Como vou elogiar as músicas se o título é justamente: “La La Land: motivos para amar mesmo odiando musicais”? Uma das principais críticas aos musicais são as conversas banais que se transformam em grandes apresentações e tiram a naturalidade e imersão da trama. Aqui há sim momentos nesse estilo mais clássico, contudo vemos também cantorias orgânicas. Principalmente na figura do Ryan Gosling, já que Sebastian é um tecladista. Então nem sempre a história precisa parar para a música aparecer, a música é um elemento narrativo aqui.

Em um filme tão verborrágico o silêncio é arma poderosa. Há duas cenas, uma em um jantar e outra no final, que o notamos mais forte. Sabiamente pontuados e precisamente encaixados, tal “som” quebra perfeitamente o tom, quem gosta de carnaval sabe o efeito de uma boa paradinha na bateria.

[vale tirar o bode da sala: ao contrário do que muitos pensam este musical não é 100% cantado. Isso facilita a vida de quem não aprecia os números musicais]

PARA ALÉM DO LA LA LA: O ROMANCE E O SUBTEXTO

Muitos não consideram musical como um gênero. Pensando assim podemos definir La La Land como uma comédia romântica. O humor do filme funciona tanto visualmente, quanto textualmente. As referências e diálogos estão recheados de ironia, leveza e motivos para gargalhar. Mas o romance é centro aqui. Tudo iria por água abaixo se não acreditássemos naquele casal. O arco deles é bem fechadinho e apesar de montar no clichê, há uma certa vírgula que vai além.
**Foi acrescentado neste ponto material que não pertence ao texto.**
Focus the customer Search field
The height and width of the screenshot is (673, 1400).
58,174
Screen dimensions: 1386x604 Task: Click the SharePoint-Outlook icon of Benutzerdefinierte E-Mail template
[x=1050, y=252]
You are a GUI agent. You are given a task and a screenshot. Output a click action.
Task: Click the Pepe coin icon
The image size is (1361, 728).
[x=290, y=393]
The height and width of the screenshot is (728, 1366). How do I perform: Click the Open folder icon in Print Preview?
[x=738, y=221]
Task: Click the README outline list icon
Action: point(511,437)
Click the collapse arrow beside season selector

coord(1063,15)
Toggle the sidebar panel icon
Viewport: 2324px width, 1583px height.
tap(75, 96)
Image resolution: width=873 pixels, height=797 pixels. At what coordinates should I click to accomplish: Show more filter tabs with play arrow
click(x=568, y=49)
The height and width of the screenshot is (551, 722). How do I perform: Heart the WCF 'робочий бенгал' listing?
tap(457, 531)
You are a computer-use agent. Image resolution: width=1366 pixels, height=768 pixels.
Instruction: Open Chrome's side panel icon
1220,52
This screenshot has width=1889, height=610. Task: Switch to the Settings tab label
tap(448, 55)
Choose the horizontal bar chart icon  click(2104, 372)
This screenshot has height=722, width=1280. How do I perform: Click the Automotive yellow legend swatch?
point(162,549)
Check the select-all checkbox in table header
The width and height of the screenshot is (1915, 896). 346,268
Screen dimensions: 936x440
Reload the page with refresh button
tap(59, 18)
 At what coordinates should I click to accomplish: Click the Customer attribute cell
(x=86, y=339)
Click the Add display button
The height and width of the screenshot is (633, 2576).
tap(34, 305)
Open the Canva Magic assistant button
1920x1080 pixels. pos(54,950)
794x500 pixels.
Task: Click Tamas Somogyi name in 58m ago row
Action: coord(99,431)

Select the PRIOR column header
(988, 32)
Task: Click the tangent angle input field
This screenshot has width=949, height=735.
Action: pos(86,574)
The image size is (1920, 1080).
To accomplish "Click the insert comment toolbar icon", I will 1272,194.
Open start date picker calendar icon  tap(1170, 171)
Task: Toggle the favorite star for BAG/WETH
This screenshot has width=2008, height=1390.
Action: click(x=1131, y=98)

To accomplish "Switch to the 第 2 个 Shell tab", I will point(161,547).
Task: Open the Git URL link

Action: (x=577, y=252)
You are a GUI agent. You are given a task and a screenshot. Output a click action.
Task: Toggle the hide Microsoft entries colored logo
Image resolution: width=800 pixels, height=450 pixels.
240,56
Outro ponto focal são as discussões sobre o fazer artístico. O quanto a coisa deve ser mecânica e funcional e o quanto inspiradora e gratificante? Vale lutar pelos sonhos ou a vida é pragmática demais para esses devaneios? O jeito que o La La Land trabalha essas questões torna a experiência menos vazia que outros colegas do (sub)gênero.



Enfim, gostando ou não de musicais La La Land é um belo produto cinematográfico. Meus filmes favoritos de 2016 ainda são A Chegada e A Criada, contudo se este ode ao cinema clássico vencer o Oscar também aplaudirei. Parabéns aos envolvidos por terem feito derreter o coração gelado deste espectador ranzinza.